Over the last couple of weeks, we have been asked about the merits of investing a large lump
sum amount into an investment portfolio or dollar cost averaging into your portfolio. This is a
great question and plays into the psyche of investing as well as the long-term financial
implications of investing. Many investors worry about buying stocks when they are on the rise
and may instead put off purchasing them until you see a "dip", however, this can be a difficult
thing to do as stocks on average rise over time and you do not know when a dip will occur. This
means that waiting for the dip is a form of market timing which is very difficult to do. Dollar
cost averaging can be a way to assist with the psyche of buying the dip.

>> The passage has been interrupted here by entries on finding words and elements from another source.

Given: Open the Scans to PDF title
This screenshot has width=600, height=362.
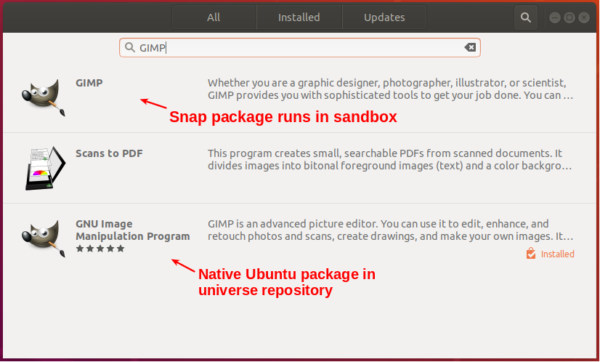Looking at the screenshot, I should [109, 153].
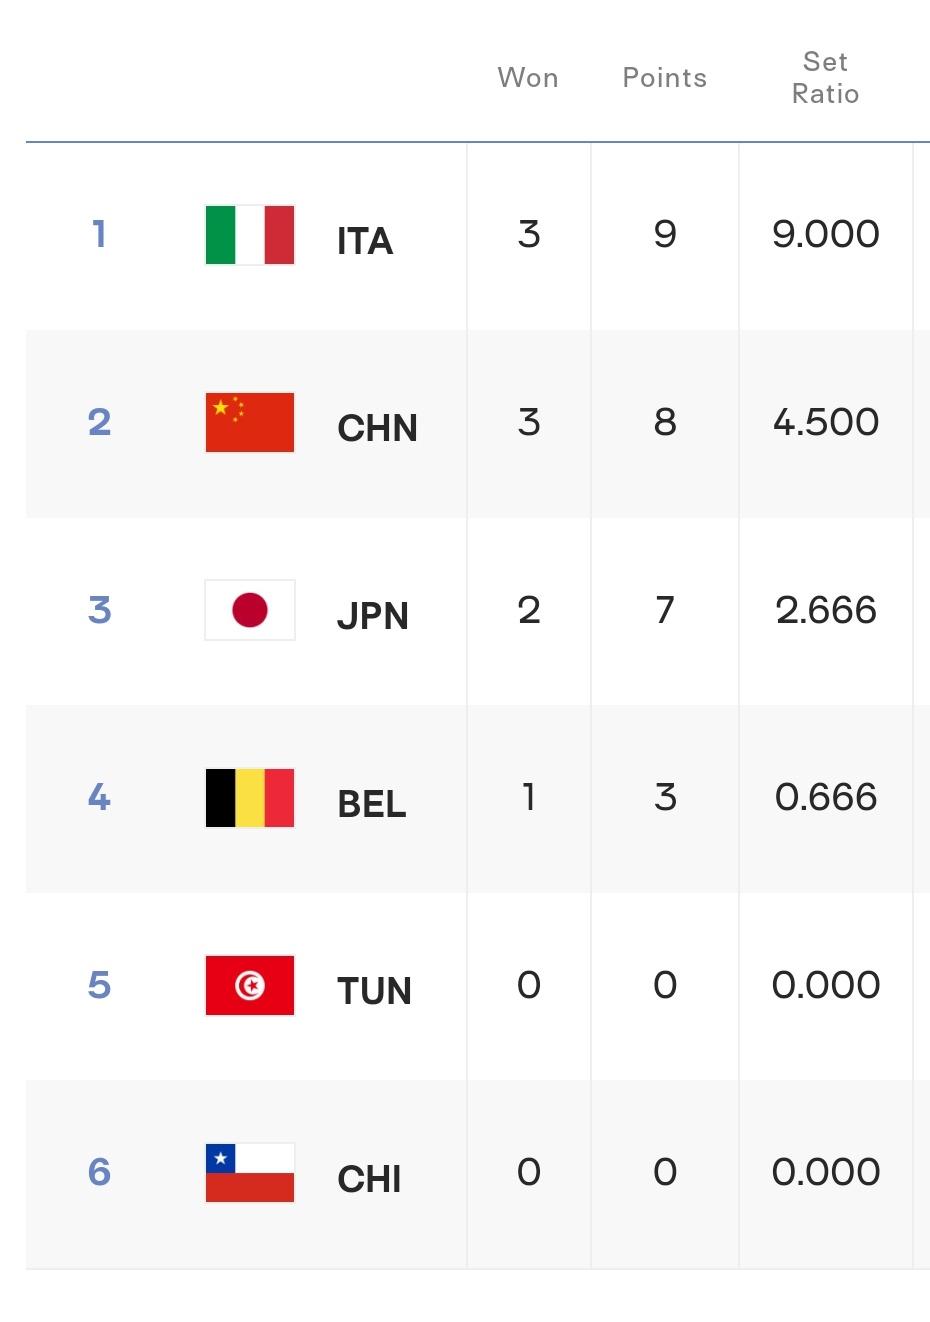Viewport: 930px width, 1322px height.
Task: Click the Japan flag icon
Action: coord(250,610)
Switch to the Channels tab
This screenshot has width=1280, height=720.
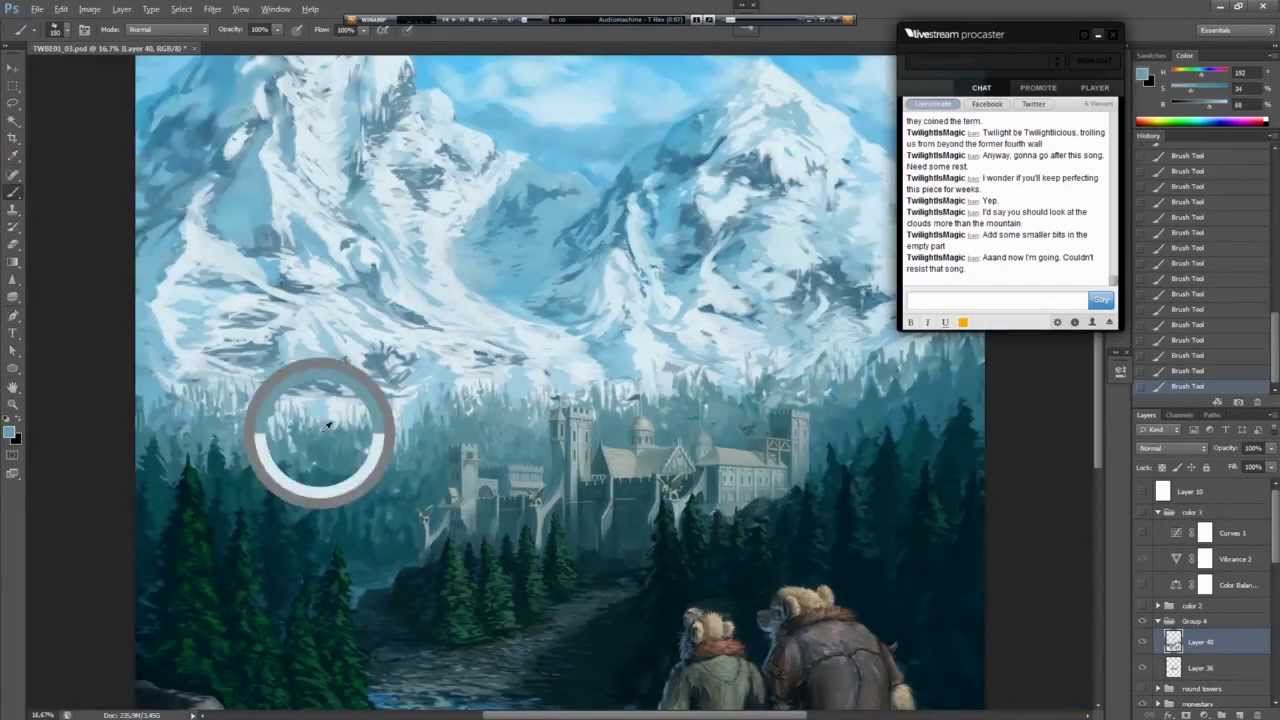click(1179, 415)
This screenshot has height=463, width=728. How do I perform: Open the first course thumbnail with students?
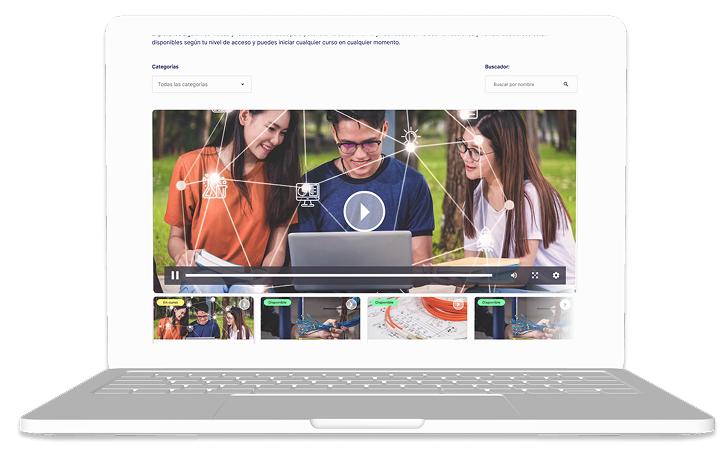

BENEFITS OF LUMP SUM INVESTING
When we talk about lump sum investing, we mean putting a large chunk of money to work in
your portfolio right away. This needs to be consistent with your individual asset allocation
strategy, this may be all stock or a combination of stocks and bonds. The largest benefit of this
is that markets - both stocks and bonds are positive on average over time. It is the simple
notion that time in the market is one of the largest contributors to portfolio returns. This is
shown with a great study by Vanguard in 2012 that showed from 1926 to 2011, Lump sum
investing outperformed dollar cost averaging roughly two thirds of the time.
BENEFITS OF DOLLAR COST AVERAGING
Dollar cost averaging is the act of systematically investing the same dollar amount at set
intervals. For example, if you said I am going to put aside $1000/month to buy a certain stock or
bond, in a month when that stock went down you would be able to buy more shares and if it
went up you would buy less shares. This approach can help the emotional aspect of investing
by reducing the fear of the market going down right after you invest a lump sum. Typically, this
may be used for more conservative investors. In addition to that it is a great way and a common
way to invest in your 401k.
WHAT STRATEGY IS BETTER FOR ME?
This is a great question and one that takes many different factors into account. Here are a
couple of factors to think about in making a decision. To start, always remember to analyze
what your time horizon is for investing, do you need the money next month or in 20 years? The
longer your time horizon means that generally you can have a higher degree of risk. Secondly,
understand your emotions and the investment impact. If there is a large sense of fear and
anxiety around lump sum investing then it may be worth analyzing Dollar Cost averaging. Also,
if you have an asset allocation including stocks and bonds or other assets in your investment
portfolio, remember when stocks go down you may be able to rebalance your portfolio to
purchase more stocks on the dip by selling other assets.